_Your assignment_
Every line below between the line holding "The image size is (1080, 675)." and the line holding "Show hidden system tray icons", inclusive, should be repeated exactly, and all other lines omitted.

(Records excerpted from a collection)
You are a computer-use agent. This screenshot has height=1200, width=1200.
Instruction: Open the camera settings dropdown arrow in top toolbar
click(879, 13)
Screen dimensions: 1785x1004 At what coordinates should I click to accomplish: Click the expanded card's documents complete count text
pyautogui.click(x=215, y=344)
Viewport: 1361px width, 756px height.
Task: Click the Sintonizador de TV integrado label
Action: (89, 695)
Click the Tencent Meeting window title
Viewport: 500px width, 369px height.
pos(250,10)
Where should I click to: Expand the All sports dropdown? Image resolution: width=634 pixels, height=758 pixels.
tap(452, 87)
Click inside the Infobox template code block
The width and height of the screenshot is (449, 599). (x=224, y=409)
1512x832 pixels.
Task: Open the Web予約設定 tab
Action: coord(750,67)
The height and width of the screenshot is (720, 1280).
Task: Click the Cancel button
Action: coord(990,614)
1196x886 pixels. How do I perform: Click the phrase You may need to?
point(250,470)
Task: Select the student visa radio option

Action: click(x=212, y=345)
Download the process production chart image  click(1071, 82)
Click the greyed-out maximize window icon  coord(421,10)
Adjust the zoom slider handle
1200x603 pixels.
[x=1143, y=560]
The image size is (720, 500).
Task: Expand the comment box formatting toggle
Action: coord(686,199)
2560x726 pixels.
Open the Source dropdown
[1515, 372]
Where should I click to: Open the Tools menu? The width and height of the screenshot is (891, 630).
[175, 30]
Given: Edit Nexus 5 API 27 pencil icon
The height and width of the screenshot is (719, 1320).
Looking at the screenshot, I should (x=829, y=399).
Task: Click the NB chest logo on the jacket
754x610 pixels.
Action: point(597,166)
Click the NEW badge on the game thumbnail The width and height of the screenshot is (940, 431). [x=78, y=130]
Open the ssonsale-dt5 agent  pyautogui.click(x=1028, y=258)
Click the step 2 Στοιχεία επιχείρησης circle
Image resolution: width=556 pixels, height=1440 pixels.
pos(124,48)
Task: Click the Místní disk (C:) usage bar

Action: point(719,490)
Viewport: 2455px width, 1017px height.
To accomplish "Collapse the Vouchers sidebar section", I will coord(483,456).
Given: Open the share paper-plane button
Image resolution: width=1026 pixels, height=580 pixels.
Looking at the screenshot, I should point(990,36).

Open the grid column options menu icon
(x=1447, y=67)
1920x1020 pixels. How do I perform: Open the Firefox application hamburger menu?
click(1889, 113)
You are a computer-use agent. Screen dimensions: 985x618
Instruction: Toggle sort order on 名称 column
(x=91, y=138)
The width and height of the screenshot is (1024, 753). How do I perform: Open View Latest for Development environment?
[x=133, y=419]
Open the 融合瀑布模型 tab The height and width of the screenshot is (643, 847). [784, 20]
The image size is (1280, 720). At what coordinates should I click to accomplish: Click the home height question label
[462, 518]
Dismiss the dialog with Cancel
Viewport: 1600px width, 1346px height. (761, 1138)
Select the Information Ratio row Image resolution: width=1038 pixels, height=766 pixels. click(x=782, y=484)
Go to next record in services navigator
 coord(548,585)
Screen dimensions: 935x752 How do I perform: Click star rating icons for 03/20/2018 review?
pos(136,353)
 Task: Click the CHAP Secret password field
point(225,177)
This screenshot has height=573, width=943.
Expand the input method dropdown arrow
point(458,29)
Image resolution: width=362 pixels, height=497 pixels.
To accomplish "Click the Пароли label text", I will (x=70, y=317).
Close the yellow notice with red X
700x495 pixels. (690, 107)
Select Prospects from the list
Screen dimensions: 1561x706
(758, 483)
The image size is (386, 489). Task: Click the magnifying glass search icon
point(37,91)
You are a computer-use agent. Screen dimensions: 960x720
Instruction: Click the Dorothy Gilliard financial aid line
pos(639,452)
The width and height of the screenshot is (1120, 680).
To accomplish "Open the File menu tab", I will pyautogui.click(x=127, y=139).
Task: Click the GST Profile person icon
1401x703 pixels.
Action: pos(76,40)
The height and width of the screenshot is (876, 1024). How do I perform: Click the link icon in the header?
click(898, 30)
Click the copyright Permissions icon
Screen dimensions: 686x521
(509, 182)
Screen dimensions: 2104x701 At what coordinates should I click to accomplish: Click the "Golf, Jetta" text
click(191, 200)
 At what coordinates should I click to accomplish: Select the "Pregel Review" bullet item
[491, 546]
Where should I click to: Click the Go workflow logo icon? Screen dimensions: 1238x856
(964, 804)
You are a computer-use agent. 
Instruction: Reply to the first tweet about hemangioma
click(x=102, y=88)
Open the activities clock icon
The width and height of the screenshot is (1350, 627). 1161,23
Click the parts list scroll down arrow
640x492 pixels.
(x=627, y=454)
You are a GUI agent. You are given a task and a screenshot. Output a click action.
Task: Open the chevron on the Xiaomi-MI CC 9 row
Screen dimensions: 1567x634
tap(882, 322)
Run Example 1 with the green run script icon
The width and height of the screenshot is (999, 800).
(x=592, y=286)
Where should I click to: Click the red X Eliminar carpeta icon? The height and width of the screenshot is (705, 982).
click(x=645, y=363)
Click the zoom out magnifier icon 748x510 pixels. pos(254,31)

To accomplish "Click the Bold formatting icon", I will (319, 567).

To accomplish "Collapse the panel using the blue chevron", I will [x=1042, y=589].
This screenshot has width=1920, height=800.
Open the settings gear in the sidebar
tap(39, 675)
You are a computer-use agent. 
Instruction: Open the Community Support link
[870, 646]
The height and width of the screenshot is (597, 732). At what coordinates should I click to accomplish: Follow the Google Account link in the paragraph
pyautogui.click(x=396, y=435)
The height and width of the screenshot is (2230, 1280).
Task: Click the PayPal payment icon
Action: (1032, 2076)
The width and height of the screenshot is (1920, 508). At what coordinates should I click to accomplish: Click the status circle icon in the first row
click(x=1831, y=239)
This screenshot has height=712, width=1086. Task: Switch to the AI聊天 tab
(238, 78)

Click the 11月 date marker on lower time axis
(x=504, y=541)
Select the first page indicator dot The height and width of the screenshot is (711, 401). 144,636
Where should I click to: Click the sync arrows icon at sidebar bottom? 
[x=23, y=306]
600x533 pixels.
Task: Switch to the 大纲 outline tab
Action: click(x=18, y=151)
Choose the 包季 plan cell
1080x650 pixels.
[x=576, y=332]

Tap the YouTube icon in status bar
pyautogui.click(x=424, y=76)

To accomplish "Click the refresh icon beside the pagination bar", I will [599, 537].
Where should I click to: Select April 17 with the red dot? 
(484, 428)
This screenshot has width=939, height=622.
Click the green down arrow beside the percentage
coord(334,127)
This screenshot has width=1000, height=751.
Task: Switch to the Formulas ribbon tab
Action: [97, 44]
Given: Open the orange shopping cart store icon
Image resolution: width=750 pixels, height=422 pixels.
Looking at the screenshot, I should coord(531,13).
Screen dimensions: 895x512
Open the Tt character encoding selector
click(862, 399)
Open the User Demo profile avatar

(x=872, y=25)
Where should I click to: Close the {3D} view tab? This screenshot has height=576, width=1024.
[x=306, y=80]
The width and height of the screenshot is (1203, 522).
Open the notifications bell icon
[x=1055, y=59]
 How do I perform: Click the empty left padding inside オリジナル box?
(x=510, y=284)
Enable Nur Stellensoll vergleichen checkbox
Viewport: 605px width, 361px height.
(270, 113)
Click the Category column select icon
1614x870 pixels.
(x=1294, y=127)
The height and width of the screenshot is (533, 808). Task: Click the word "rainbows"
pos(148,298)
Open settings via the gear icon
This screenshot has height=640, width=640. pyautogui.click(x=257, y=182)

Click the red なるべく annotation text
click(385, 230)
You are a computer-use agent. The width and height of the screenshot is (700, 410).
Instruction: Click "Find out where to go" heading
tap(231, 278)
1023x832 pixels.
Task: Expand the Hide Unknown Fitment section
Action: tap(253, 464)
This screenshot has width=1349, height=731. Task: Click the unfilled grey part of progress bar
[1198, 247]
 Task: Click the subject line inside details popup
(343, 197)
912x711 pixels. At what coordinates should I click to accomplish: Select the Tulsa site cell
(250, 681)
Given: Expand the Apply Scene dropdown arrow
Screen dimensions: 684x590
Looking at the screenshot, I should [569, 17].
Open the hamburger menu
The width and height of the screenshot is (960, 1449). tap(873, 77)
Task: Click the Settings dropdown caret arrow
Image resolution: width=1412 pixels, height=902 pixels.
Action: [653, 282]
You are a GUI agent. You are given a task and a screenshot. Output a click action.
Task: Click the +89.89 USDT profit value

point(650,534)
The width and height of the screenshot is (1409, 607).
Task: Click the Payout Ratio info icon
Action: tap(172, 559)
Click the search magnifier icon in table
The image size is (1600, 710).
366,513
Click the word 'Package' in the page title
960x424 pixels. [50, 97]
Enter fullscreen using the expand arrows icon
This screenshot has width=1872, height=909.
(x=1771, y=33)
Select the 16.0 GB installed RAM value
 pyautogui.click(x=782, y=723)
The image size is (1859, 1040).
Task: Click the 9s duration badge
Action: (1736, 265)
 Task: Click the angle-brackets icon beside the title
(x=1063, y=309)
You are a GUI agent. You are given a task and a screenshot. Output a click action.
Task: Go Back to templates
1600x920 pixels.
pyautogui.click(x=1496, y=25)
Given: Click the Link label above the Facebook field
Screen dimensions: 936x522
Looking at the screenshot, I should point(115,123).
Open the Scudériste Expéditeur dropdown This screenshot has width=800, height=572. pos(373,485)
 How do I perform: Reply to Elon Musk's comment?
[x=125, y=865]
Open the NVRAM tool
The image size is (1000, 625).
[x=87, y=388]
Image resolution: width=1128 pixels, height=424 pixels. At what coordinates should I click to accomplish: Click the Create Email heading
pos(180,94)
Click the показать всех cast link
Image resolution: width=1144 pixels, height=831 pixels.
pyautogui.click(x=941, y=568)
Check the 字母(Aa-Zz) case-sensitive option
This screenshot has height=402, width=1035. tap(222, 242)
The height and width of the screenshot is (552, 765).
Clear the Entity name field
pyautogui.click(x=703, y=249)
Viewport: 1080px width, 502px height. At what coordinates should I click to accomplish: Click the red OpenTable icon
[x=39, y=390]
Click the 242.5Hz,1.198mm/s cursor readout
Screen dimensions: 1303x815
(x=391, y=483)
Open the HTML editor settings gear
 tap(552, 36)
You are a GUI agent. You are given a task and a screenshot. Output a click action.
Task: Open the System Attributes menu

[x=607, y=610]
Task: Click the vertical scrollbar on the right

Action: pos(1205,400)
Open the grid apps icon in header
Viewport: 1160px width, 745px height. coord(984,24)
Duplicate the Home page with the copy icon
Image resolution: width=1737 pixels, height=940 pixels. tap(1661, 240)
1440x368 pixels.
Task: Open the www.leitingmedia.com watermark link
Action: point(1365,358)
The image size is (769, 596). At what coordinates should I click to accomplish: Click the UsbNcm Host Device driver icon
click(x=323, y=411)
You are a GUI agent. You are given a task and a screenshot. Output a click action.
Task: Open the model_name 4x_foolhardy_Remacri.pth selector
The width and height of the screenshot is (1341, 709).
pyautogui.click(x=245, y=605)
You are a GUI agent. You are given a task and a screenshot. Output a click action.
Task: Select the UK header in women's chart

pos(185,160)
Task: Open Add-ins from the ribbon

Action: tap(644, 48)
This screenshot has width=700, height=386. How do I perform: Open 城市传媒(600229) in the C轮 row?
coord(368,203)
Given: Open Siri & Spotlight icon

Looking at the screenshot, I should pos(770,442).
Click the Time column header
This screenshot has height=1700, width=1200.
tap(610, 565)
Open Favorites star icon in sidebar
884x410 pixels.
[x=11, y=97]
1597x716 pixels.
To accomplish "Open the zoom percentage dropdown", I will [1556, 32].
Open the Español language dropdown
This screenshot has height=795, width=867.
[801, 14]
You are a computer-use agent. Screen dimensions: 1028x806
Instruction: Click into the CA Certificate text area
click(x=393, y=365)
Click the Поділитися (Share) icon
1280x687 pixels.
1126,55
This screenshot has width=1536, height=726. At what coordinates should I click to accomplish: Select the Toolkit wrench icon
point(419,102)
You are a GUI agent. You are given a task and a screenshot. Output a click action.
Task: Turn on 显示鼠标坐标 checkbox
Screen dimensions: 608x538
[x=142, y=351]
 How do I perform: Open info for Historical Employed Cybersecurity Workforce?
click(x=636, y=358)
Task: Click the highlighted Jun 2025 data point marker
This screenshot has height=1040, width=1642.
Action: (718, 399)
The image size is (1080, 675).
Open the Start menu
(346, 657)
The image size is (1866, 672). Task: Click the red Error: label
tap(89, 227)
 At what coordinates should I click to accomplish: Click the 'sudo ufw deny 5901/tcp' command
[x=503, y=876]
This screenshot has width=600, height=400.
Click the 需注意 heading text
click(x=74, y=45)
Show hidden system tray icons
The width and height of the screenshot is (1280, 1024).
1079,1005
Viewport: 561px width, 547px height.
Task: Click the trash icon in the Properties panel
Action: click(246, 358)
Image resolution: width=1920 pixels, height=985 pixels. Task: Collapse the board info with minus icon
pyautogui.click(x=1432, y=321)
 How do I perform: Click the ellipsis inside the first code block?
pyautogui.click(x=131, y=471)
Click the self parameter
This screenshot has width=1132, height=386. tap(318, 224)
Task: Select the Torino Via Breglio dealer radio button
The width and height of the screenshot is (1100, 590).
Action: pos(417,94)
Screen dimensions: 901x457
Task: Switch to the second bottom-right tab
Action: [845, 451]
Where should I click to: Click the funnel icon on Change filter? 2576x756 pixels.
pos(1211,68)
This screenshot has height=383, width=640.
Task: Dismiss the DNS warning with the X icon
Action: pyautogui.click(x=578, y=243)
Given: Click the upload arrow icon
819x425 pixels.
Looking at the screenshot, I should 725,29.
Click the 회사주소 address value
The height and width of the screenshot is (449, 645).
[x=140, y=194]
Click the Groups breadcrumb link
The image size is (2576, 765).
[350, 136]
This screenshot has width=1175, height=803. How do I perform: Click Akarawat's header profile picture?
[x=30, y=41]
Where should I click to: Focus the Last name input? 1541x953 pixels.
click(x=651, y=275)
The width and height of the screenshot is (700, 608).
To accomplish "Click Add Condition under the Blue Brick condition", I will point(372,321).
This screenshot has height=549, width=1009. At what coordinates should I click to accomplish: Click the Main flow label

_Response area_
The image size is (1080, 675).
Open the Start menu
(346, 657)
The image size is (1866, 672). Task: Click the red Error: label
tap(89, 227)
 At what coordinates should I click to accomplish: Click the 'sudo ufw deny 5901/tcp' command
[x=503, y=876]
This screenshot has width=600, height=400.
Click the 需注意 heading text
click(x=74, y=45)
Show hidden system tray icons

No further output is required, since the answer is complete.